Where the location.obj is the image_id. So segments also contain the image_id, so from my understanding of the patch, these segments also can't be used.

Maybe something to talk about at the PTG?

Sorry about that. The OpenStack VMT has considered it closed from our perspective since Tristan switched the security advisory task to Opinion over two years ago (comment #39). It looks like the OSSN editors probably never noticed Tristan's suggestion nearly a year ago (comment #133) either, so I've subscribed the ossg-coresec reviewers as well.

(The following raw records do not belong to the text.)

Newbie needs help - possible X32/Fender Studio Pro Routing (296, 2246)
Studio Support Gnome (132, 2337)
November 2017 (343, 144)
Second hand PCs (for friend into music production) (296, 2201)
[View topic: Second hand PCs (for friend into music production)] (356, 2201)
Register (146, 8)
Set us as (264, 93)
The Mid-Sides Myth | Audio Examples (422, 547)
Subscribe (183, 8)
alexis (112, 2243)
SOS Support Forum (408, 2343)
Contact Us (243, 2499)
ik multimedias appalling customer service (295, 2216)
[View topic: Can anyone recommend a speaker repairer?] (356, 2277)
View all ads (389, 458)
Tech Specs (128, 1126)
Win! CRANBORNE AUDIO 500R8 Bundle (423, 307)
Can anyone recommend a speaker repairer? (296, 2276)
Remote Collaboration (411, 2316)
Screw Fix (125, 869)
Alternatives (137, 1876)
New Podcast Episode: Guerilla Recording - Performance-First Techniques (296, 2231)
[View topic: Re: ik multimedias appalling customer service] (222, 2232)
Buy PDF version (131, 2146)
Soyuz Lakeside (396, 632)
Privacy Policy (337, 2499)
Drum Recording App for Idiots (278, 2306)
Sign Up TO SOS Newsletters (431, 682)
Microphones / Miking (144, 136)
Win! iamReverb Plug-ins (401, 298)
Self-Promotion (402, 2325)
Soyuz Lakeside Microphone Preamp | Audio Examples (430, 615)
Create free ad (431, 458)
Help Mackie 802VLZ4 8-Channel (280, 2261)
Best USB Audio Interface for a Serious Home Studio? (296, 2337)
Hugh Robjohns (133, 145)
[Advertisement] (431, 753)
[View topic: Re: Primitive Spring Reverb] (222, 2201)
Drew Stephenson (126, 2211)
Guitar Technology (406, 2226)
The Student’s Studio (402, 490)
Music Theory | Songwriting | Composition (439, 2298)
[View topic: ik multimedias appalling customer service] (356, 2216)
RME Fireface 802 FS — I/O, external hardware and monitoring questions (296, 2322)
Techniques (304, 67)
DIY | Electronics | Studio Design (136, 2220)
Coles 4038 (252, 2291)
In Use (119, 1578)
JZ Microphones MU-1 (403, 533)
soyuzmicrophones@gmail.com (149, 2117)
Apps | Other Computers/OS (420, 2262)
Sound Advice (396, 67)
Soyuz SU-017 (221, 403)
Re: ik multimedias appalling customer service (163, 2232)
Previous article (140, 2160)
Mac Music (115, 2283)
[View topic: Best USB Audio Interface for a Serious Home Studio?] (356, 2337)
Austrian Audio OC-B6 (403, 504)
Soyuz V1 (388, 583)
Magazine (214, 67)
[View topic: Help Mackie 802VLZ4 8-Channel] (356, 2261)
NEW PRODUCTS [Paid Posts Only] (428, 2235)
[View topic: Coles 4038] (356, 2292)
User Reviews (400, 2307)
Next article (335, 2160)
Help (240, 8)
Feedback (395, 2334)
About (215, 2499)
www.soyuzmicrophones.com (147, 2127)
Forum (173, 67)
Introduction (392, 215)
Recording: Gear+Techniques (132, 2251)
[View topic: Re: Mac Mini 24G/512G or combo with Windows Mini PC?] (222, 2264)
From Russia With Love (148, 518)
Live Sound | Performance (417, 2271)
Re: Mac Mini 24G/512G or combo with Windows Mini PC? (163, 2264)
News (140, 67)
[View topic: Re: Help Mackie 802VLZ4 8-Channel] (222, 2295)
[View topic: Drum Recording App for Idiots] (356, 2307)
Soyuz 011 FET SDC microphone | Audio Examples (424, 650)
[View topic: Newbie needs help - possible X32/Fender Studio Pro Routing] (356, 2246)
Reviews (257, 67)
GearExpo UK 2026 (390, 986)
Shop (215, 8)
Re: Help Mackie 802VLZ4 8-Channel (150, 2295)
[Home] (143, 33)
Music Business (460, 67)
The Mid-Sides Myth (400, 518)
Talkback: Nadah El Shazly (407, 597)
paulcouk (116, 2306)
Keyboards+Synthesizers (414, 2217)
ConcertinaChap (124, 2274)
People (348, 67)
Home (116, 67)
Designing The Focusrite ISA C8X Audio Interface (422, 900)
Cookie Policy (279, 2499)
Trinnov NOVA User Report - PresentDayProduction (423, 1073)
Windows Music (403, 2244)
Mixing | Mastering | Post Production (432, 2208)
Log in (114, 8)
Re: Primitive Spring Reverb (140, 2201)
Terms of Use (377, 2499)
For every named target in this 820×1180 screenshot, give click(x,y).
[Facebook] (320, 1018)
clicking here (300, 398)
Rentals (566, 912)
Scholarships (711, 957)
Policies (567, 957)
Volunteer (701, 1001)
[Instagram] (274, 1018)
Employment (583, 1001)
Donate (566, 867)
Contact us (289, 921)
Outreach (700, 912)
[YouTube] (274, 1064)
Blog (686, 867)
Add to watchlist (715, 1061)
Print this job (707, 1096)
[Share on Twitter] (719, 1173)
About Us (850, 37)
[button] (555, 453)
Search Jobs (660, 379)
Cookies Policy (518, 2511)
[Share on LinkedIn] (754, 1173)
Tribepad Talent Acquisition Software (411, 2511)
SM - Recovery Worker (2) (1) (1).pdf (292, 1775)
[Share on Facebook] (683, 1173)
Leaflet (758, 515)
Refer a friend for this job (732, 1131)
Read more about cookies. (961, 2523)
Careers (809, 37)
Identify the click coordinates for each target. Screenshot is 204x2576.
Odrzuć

I recommend we switch this report to a normal Public bug this Friday, August 10, unless there are objections in the meantime. As a community we shouldn't be keeping bug reports private for more than a month (my opinion), so 2.5 years is beyond excessive.

Thanks Jeremy,

I totally agree. I'm not even sure to what extent this is still an issue/exploitable. Perhaps at this stage it would be good to open up and get the work going to fix what still needs to be fixed.

Seeing no objections, I'm switching this to Public status (long overdue!).

Great thanks Jeremy.

So that's a good question, what is the state of this bug. There was some patches added to the bug while embargoed, but then there was discussion about the reference counting approach. So what's the plan here?

Can we confirm this is still an issue? Glance devs?